Six years ago, Yiğit Ihlamur, a former senior program manager at Google, observed that AI was surpassing human capabilities in certain areas — at least by his estimation. Equipped with this perspective, he looked into various sectors with the goal of tackling a problem that he could work on for the rest of his life.
“At an abstract level, I was intrigued by the idea of accelerating innovation, because innovation creates new products, services and experiences that were previously unimaginable,” Ihlamur told TechCrunch in an email interview. “I perceived delivering capital to innovation as a math problem and started coding and hacking my way in.”
Ihlamur decided to focus on the VC space, which he saw as behind in terms of leveraging automation and AI. With the help of several co-founders, he launched Vela Partners, a VC firm that he describes as “AI-powered” and “product-led.”
Vela is an early-stage VC with $25 million under management and 32 portfolio companies, including self-checkout startup Grabango and robotics firm Bear Robotics. Like all VCs, Vela determines — partly using predictive algorithms — new investment areas as it attempts to identify trends, source the right opportunities and suss out threats to its existing investments.
To train its predictive algorithms, Vela draws on websites and social networks for data, also leveraging paid datasets like Crunchbase.
“Vela provides market intelligence and insights of innovative ideas; hence technical decision makers can decide which tools to buy or build to grow their core businesses,” Ihlamur said. “Models must be informative and explanatory. Ultimately our approach marries AI with expert heuristics.”
Inevitably, of course, algorithms amplify the biases in the data on which they’re trained — and this can have major consequences in the VC realm. In an experiment in November 2020, Harvard Business Review (HBR) found that an investment recommendation algorithm tended to pick white entrepreneurs rather than entrepreneurs of color and preferred investing in startups with male founders. Experts uncovered similar issues with CB Insights’ Mosaic tool, which uses proxies for race, socioeconomic status, gender and disability to determine a person’s likelihood of success.
Ihlamur somewhat dodged questions around bias, acknowledging that it comes with the territory — but not necessarily offering a solution.
“A model can learn the biases of other VCs or biases of the past,” he said. “First, one needs to understand the underlying reason why these behaviors occurred in the venture market.
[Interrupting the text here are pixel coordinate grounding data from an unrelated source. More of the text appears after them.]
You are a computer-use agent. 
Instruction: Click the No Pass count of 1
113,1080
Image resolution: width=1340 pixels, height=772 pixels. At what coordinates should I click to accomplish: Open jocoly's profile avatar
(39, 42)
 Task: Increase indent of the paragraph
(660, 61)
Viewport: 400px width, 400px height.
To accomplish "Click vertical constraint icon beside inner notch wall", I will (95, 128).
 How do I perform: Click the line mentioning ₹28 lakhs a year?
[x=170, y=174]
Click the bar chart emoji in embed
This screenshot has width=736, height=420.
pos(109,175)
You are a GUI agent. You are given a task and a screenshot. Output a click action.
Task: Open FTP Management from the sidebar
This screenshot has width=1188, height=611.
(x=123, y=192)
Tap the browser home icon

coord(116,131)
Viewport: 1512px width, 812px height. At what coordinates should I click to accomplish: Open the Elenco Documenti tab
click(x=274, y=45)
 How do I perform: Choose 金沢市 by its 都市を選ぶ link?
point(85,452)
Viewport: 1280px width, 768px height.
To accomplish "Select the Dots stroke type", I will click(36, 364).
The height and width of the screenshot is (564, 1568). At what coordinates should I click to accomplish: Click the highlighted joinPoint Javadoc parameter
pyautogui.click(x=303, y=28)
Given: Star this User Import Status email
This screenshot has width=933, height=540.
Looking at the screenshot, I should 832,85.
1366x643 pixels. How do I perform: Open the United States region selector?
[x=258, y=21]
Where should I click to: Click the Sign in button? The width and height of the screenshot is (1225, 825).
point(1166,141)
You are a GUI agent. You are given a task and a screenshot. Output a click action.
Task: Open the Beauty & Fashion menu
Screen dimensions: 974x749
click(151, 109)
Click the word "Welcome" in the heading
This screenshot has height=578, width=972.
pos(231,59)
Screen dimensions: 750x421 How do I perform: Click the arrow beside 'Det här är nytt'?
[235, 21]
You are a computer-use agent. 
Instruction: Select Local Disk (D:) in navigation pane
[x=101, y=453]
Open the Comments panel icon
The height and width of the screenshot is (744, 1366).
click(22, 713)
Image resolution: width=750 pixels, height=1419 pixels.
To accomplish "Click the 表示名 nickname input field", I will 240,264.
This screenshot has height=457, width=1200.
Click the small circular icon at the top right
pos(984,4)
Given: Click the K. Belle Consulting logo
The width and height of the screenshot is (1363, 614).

Second, every problem is unique, and a generalized approach cannot work for everything.”
Bias issues aside, Bay Area-based Vela isn’t the first to develop algorithmic tools to inform its investment decisions. VC firms, including SignalFire, EQT Ventures and Nauta Capital, are using AI-powered platforms to flag potential top picks.
The differentiator for Vela, according to Ihlamur, is its “game-like” terminal built to assist entrepreneurs, limited partners and other VCs in using its services. Entrepreneurs can analyze tendencies in developer ecosystems like Amazon Web Services and GitHub, while whitelisted VCs can spot (with any luck) promising seed-stage startups and limited partners can ask questions about why Vela invested in a particular startup.
Vela’s GitHub repo, which includes its algorithmic models, is public — both for inspection and reuse.
“While some VCs may be experimenting with AI-based sourcing, we haven’t seen any VC taking a product-led approach,” Ihlamur said. “Anyone can go to Vela’s website and use our product. We’re building relationships with entrepreneurs and limited partners in a programmatic way — our ultimate goal is for AI and automation to touch and manage all aspects of our business.”
It’s an approach that’s worked well for Vela so far. The firm claims to be running at “break-even” level, leading or co-leading $500,000 to $1.5 million check sizes.
In the near term, Vela plans to invest mainly in AI, data and developer-focused startups. Ihlamur expressed enthusiasm for generative AI specifically, a market that could be worth $51.8 billion by 2028 — depending on which sources you believe.
“The pandemic had a positive impact on our business, as was the case for many other venture capital firms,” Ihlamur said. “OpenAI’s ChatGPT’s release provided further tailwinds for us as an AI-powered VC firm … With respect to the broader slow down in tech, we’re not concerned as we’re break-even as a company and have capital to invest. Despite the slowdown, there are significant opportunities to seize partially thanks to the rapid progress in AI.”